KPA Sebut Proses Revisi Perpres Reforma Agraria Absen Partisipasi Publik
Terbaru

KPA Sebut Proses Revisi Perpres Reforma Agraria Absen Partisipasi Publik

KPA dan aliansi masyarakat sipil sudah memberikan naskah revisi Perpres Reforma Agraria, tapi sampai sekarang proses revisinya tidak jelas.

Ady Thea DA
Bacaan 2 Menit
Sekjen Konsorsium Pembaruan Agraria (KPA), Dewi Kartika saat konferensi pers secara daring, Kamis (10/2/2022). Foto: Ady
Sekjen Konsorsium Pembaruan Agraria (KPA), Dewi Kartika saat konferensi pers secara daring, Kamis (10/2/2022). Foto: Ady

Partisipasi publik terutama kelompok masyarakat yang terdampak dalam pembentukan kebijakan atau peraturan sangat penting.

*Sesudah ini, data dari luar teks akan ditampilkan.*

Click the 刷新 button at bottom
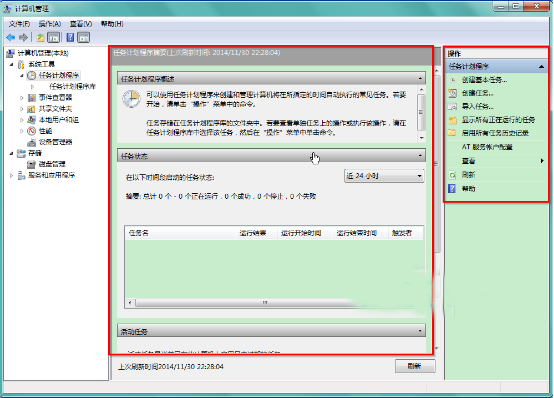The height and width of the screenshot is (398, 554). click(415, 366)
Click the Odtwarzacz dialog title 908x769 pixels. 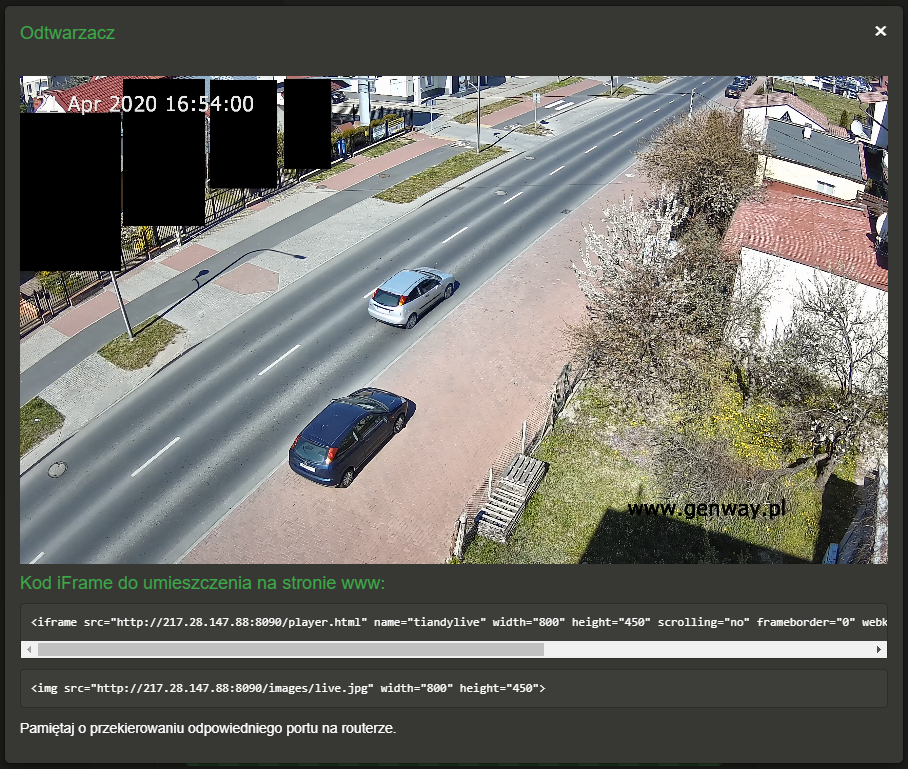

Tapi sayangnya hal tersebut kerap diabaikan pembuat kebijakan. Salah satu contohnya dalam proses revisi Perpres No.86 Tahun 2018 tentang Reforma Agraria.

Sekjen Konsorsium Pembaruan Agraria (KPA), Dewi Kartika, mengatakan KPA dan aliansi masyarakat sipil mendorong revisi Perpres No.86 Tahun 2018 sejak tahun 2019. Aliansi juga sudah menyodorkan naskah revisi kepada pemerintah. Presiden Joko Widodo pernah berkomitmen untuk merevisi Perpres. Tapi sampai saat ini proses revisi itu tidak jelas dan absen partisipasi publik.

Pihak KSP menyebut proses revisi baru 40 persen dan lembaga yang menjadi koordinator revisi ini adalah Kementerian Koordinator Bidang Perekonomian. “Prosesnya tertutup, tidak jelas proses revisi sampai dimana, partisipasi publik secara substantif juga tidak ada,” kata Dewi dalam konferensi pers secara daring, Kamis (10/2/2022).

(Baca Juga: Perpres Reforma Agraria Perlu Diperkuat Menjadi UU)

Berbeda dengan saat penyusunan peraturan pelaksana UU No.11 Tahun 2020 tentang Cipta Kerja yang proses penerbitannya bisa berlangsung cepat. Mengacu fakta itu, Dewi berpendapat pemerintah tidak menganggap penting revisi Perpres No.86 Tahun 2018.

Bahkan, ada indikasi revisi itu akan memasukkan UU No.11 Tahun 2020 sebagai acuan dasar menimbang. Padahal, seharusnya yang tepat menjadi acuan pelaksanaan reforma agraria adalah UU No.5 Tahun 1960 tentang Peraturan Dasar Pokok-Pokok Agraria dan TAP MPR Tahun 2001 tentang Pembaruan Agraria dan Pengelolaan Sumber Daya Alam.

Menurutnya, dimasukannya UU No.11 Tahun 2020 dalam revisi Perpres No.86 Tahun 2018 berpotensi melanggar Putusan MK No.91/PUU-XVIII/2020. Padahal, amar ketujuh putusan MK itu sudah menyebutkan menangguhkan segala tindakan/kebijakan yang bersifat strategis dan berdampak luas serta tidak dibenarkan menerbitkan peraturan pelaksana baru berkaitan UU No.11 Tahun 2020.

Sebelumnya, Wakil Menteri ATR/BPN, Surya Tjandra, menyampaikan 3 hal yang jadi perhatian dalam revisi Perpres 86 Tahun 2018. Pertama, penyelesaian legalisasi aset tanah transmigrasi. Kedua, redistribusi tanah dari pelepasan kawasan hutan. Ketiga, penyelesaian konflik agraria.

"Penyelesaian konflik agraria ini nyambung dengan redistribusi tanah dan program-program lain. Kami dari Kementerian ATR/BPN butuh dukungan, terobosan hukum agar teman-teman ATR/BPN berani mengambil sikap, khususnya jika ada persoalan yang berhubungan dengan kawasan hutan dan tanah transmigrasi," ujar Surya sebagaimana dilansir laman ppid.atrbpn.go.id. Kamis (20/01) lalu.

Lebih lanjut, ia juga memberikan masukan dalam Perpres yang sedang direvisi ini. "Semua hak milik tanah transmigrasi yang data fisik atau yuridisnya tidak sesuai dapat dibatalkan dan dilakukan penataan kembali kepemilikan oleh Menteri yang membidangi urusan pertanahan. Kalau ada klausul seperti ini kita akan mempunyai legitimasi yang kuat," katanya.